▶ Problem to solve
Look through the records below, and whenever a line contains "will", copy it.

▶ Information
·····

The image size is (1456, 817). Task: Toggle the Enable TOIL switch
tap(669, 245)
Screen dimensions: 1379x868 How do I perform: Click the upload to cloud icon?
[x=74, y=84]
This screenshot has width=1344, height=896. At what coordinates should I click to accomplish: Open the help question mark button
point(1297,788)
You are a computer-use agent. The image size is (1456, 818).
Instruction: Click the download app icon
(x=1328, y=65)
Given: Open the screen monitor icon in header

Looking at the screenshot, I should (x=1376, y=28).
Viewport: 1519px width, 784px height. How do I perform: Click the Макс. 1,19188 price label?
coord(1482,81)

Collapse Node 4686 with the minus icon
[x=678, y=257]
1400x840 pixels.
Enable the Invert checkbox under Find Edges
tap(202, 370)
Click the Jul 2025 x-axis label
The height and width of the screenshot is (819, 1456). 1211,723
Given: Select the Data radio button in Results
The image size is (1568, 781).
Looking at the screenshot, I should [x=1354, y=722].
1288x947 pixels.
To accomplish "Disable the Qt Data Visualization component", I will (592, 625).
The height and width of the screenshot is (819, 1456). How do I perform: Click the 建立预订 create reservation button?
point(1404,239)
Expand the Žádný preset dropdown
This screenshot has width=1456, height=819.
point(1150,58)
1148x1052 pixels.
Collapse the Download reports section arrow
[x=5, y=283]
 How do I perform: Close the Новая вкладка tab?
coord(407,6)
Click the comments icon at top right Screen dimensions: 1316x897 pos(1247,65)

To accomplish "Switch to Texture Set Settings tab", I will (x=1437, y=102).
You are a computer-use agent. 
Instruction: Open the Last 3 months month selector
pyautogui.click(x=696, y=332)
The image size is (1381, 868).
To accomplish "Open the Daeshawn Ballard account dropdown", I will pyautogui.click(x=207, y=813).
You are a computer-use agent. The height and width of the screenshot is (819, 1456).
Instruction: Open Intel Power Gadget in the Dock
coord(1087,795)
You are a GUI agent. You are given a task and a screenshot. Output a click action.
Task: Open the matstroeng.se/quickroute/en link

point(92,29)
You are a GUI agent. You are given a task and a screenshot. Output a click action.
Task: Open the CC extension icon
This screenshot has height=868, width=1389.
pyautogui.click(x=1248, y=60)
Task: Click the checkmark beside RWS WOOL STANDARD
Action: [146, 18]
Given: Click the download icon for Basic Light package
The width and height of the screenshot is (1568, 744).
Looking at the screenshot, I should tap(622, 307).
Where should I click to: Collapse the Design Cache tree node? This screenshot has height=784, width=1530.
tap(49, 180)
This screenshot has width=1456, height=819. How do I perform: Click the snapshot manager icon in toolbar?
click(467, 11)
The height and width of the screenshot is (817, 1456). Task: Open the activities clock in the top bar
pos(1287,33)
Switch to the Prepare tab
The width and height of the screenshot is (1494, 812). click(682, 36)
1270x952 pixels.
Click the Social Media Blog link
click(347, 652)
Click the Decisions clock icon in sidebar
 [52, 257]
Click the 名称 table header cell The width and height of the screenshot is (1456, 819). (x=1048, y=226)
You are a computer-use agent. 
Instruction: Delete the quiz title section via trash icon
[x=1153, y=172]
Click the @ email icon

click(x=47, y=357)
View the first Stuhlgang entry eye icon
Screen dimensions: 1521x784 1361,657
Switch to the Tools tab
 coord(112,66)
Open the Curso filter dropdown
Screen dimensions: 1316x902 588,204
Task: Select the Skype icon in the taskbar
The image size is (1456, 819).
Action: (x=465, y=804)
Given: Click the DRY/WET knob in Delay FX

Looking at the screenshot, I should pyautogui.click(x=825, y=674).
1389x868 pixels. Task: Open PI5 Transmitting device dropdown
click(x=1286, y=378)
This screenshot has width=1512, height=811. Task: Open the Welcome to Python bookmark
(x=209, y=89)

·····

▶ Solution to the exercise
To accomplish "Disable the Qt Data Visualization component", I will (592, 625).
To accomplish "Switch to Texture Set Settings tab", I will (x=1437, y=102).
To accomplish "Open the Daeshawn Ballard account dropdown", I will pyautogui.click(x=207, y=813).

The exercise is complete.